Bem, agora as más notícias. Testando meu novo código, este funcionou, mas com um desempenho muito pior. O problema é que a sequence parts é amarrada, via binding, ao scene graph da animação do programa; porém, o binding de sequences não é otimizado para o cenário de substituição total de uma sequence (com uma atribuição explícita), apesar de ser otimizado para manipulações pontuais como insert e delete. A otimização em questão evita que o scene graph inteiro seja reconstruído em cada frame da animação, o que resulta em péssimo desempenho. Ou seja, não se trata de um bug/limitação de desempenho das sequences propriamente ditas, mas somente da combinação entre sequences e binding, ou talvez, do runtime do scene graph. Registrei um novo bug descrevendo o problema (javafx-jira.kenai.com/browse/JFXC-2911). É o tipo de coisa que, infelizmente, podemos esperar de um software complexo como a JavaFX que ainda é praticamente recém-lançado no momento em que escrevo.

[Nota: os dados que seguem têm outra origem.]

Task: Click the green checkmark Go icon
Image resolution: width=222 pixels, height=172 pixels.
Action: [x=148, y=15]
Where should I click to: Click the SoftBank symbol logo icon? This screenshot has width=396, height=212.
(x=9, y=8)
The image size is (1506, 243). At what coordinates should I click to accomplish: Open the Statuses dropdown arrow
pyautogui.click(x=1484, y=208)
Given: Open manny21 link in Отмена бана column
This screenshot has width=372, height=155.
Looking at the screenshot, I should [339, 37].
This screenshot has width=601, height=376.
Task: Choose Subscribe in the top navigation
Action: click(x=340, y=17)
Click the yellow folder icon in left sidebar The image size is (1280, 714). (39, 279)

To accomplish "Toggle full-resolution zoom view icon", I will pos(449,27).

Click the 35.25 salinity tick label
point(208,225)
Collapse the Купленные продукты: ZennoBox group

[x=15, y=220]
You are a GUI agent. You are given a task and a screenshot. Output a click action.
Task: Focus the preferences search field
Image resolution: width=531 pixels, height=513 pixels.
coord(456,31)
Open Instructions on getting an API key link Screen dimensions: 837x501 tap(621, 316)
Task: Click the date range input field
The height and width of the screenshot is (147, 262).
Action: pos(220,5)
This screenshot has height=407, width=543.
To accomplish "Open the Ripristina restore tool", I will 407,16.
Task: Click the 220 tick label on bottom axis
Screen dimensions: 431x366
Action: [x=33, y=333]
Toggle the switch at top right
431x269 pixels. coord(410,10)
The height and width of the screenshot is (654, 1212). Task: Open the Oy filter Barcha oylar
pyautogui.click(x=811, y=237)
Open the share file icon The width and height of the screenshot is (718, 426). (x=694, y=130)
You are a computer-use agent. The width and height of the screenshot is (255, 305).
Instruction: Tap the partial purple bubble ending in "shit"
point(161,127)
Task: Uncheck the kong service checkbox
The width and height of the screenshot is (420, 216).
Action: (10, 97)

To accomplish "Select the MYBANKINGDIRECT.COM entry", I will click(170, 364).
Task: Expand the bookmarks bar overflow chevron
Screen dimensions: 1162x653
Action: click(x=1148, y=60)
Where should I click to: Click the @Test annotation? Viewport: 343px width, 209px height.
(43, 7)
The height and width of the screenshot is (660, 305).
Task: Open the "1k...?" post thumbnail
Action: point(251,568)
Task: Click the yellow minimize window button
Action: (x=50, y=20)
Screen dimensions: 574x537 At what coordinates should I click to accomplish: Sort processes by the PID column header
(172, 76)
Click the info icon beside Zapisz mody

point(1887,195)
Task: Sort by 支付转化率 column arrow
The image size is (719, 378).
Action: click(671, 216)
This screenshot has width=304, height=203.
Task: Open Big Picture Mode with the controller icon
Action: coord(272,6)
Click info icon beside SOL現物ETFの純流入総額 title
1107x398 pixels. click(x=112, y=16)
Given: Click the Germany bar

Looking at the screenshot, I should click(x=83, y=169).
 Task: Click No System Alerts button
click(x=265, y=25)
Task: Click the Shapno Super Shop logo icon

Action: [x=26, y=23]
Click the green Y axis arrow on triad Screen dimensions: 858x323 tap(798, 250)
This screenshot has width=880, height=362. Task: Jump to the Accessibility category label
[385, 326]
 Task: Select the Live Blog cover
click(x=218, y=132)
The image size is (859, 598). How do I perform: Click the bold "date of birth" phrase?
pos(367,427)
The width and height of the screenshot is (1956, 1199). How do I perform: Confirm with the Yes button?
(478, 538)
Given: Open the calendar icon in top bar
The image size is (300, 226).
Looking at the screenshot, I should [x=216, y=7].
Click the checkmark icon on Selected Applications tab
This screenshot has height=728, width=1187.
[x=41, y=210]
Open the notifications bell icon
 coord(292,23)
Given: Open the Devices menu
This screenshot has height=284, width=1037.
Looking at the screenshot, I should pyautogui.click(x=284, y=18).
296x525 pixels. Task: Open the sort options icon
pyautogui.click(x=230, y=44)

Mas não tira o mérito do estilo de programação funcional ou do design de sequences (o JIRA da JavaFX registra uma grande quantidade de bugs similares, a maioria corrigidos antes mesmo do release 1.0 – mas o trabalho obviamente ainda não terminou)

Conclusões

Este artigo encerra uma primeira “trilogia” de JavaFX, na qual cobrimos os aspectos principais desta nova plataforma: tecnologia RIA, mobilidade, linguagem de programação, pontos principais do framework. A partir deste ponto, minha expectativa é que um leitor que sabe programar Java e tem interesse pela plataforma JavaFX possa andar com seus próprios pés, chegando ao ponto de desenvolver aplicações RIA sofisticadas para desktop e dispositivos móveis.

Há duas partes da JavaFX que cobrimos de forma superficial: os recursos de mídia (ver Edição 67) e as APIs javafx.* (ver Edição 68). Estes temas renderiam, seguramente, pelo menos mais dois capítulos da série. Mesmo na linguagem JavaFX Script, coberta neste artigo, existem tópicos específicos que poderíamos explorar, como a integração com Java, ou o desempenho.

Mas preferi parar por aqui, por três motivos. Primeiro, a plataforma JavaFX ainda é muito recente e ainda é difícil avaliar o interesse dos leitores por uma cobertura tão contínua e abrangente. Segundo, o mundo não parou por causa da JavaFX, e há outros temas que pretendo cobrir nas próximas edições. Terceiro, a JavaFX ainda está em rápida evolução: no caso específico dos frameworks, não vou gastar nosso tempo (meu e dos leitores) com um “artigão” sobre os frameworks da JavaFX 1.1, quando sei que já em junho deste ano (quando nossa próxima Edição já estaria nas bancas) a Sun terá lançado a JavaFX 1.5, com muitas novidades especialmente nas APIs. Resumindo, espero que o leitor tenha apreciado estes primeiros artigos, tanto quanto eu apreciei escrevê-los... chegou a hora de fazer uma pausa, mas com planos de voltar à JavaFX daqui a algumas edições, com as baterias recarregadas.